= Towns of the Outlands =

Tabletop role-playing game supplement

Towns of the Outlands is a 1981 role-playing game supplement published by Midkemia Press.

==Authors==
Richard A. Edwards, Wesley M. Divin, Russell Young. All of Olympia, WA, and members of the Olympia Simulation Gaming Association in the early 1980s when this book was written. They attended its release at Origins ‘81 in San Mateo, CA.

==Contents==
Towns of the Outlands includes:
QUM-AL-NASHIR, a desert oasis designed by Wesley M. Divin.
WINTER CREEK, a smuggler’s cove designed by Russell Young.
BIRKA, a northern trading center designed by Richard A. Edwards.
OSWESTRY, a tribal hill fort designed by Richard A. Edwards.
MORRISON’S ROADHOUSE, a woodland crossroad by Wesley M. Divin.
GOLDCREST, a mining town by Russell Young.

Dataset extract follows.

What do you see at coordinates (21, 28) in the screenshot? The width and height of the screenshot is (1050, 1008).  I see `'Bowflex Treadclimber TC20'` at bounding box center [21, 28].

With a wide variety of environments, The six town settings were designed to be individually set into any fantasy world setting.

Midkemia Press and author Raymond Feist, who edited Towns of the Outlands, also set these towns into their world of Midkemia.

Each town includes a detailed map and index.

==Publication history==
Towns of the Outlands is the fourth supplement focusing on cities published by Midkemia Press.

==Reception==
Anders Swenson reviewed Towns of the Outlands for Different Worlds magazine and stated that "The reader may get the impression that I liked this game aid - it is very useful and has many well-done points. I was particularly pleased to find a compendium of small towns - because these are poorly represented in the FRP literature. I think that Towns of the Outlands is an excellent buy for any GM who runs an outdoor or overland game."

Rudy Kraft reviewed Towns of the Outlands in The Space Gamer No. 45. Kraft commented that "This is an excellent product and I highly recommend it to any FRP game master."

==Translations==
Towns of the Outlands was published as ‘’Jenseits der Hügel’’ in German in 1988 by Verlag für Fantasy- und Science Fiction-Spiele.